Firstly, that race was run in a good time; then, the runner-up has won in good style since. Lastly, Shut The Box’s breeding – he is by Doyen and from a decent staying jumps family – suggests 13.7f on a turning track will have been anything but his cup of tea. He can probably win an ordinary bumper, but his future lies over obstacles.
You would not expect a big, gangly, son of Flemensfirth and a 19f hurdle winner to excel around the turns of Fakenham in a two-mile bumper, but Smackwater Jack very nearly won under such circumstances on his only racecourse appearance to date, in April.
As it was, he was off the bridle a long way out before staying on to be beaten on the nod by the fairly useful and more experienced Before Midnight. He should have learnt a heap from the experience in a race which is already working out quite well. He can win a bumper before making the grade over obstacles.

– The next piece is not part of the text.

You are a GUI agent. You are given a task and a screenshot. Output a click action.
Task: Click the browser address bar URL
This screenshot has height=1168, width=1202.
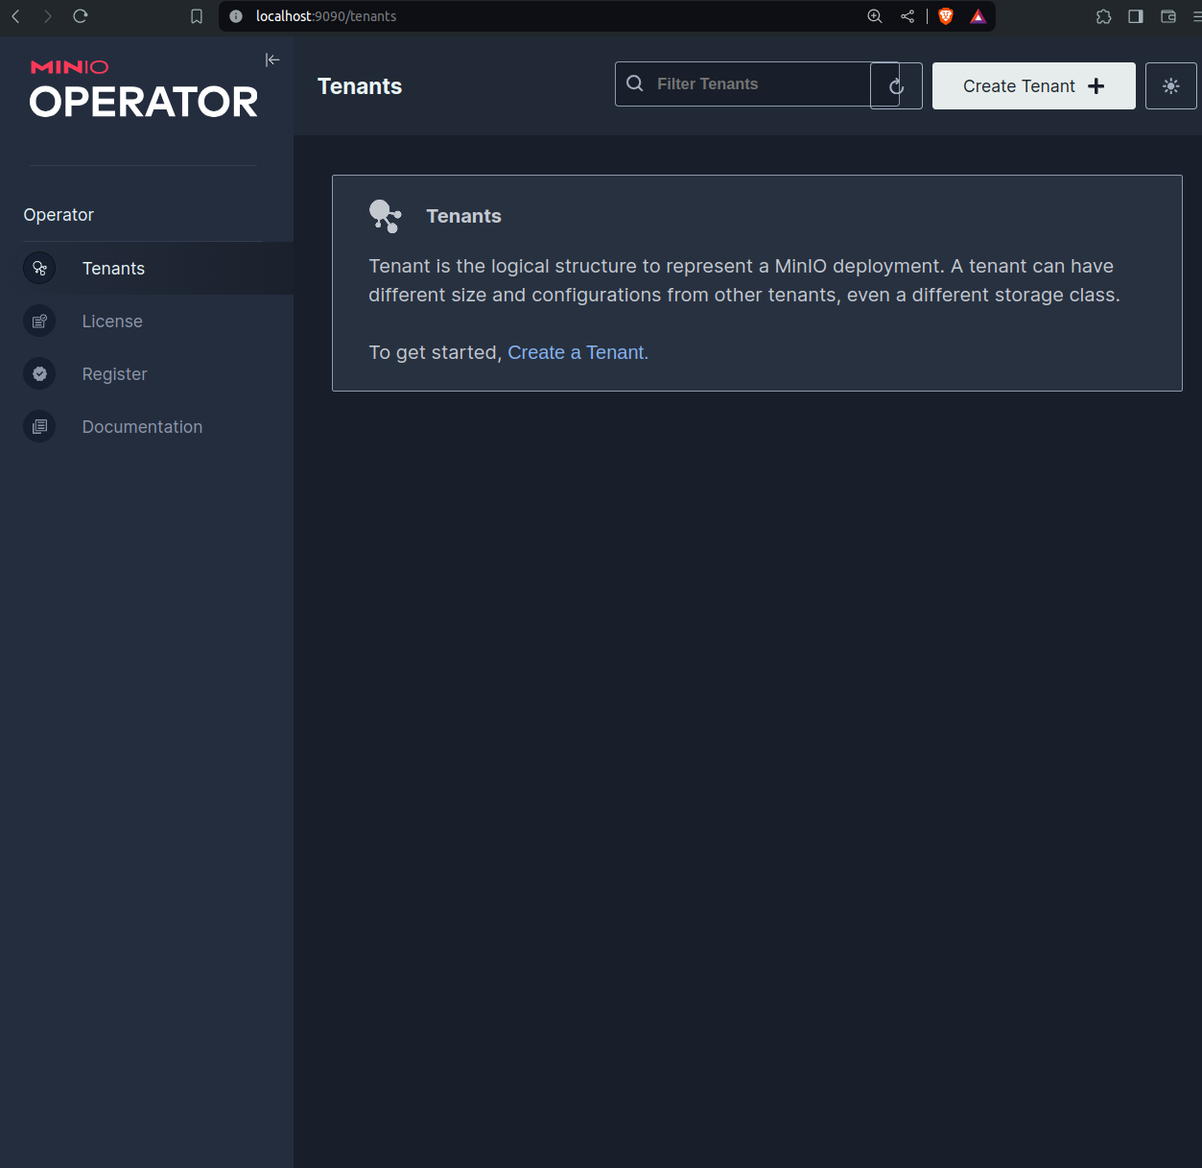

Sussex Ranger put up one of the time performances of last season by a juvenile hurdler when storming to success in a race at Sandown in December. Defeats followed behind We Have A Dream at Chepstow, where too little use was made of his stamina, and in the Triumph Hurdle at Cheltenham.
But he appeals as the type to come good in a well-run handicap or two when the mud is flying, and there should be plenty of those to aim at. A stayer on the flat, he will get beyond two miles over hurdles.
Three wins in two months last winter/early-spring means The Bay Birch is not exactly an unknown, but there is reason to believe she will thrive again this time round.
Those successes came at Towcester (two) and Exeter, courses with notably stiff finishes, and on soft/heavy ground, but she also ran well on good at Cheltenham and won over hurdles on good at Uttoxeter. She has the profile of a steady improver who should be contesting useful races this season, and her versatility in terms of run style counts in her favour also.
It is debatable whether a former Grade 1 Novice Hurdle winner counts as “dark”, but The Worlds End is perhaps a forgotten horse having failed to place in all five starts since.
Each of those came on unsuitably soft ground and yet The Worlds End showed more than a glimmer of retaining all his smart ability. He could have a shout in top staying hurdle company with better fortune, but the obvious thing to do is to put him over fences, in which sphere he has the scope to do.
Flat-race form does not always transfer to jumps, but, all other things being equal, it is a definite advantage to know that a horse you are backing has raw ability in excess of its achievements in the winter game.
West Drive is a BHA-rated 86 horse on the level but would be starting off on a modest mark over hurdles judged on his one run and one win (at Fontwell) in that sphere to date. He looks the type to work his way up the ranks and make a useful handicapper by season’s end, his proven stamina when with Roger Varian suggesting he will stay at least 20f.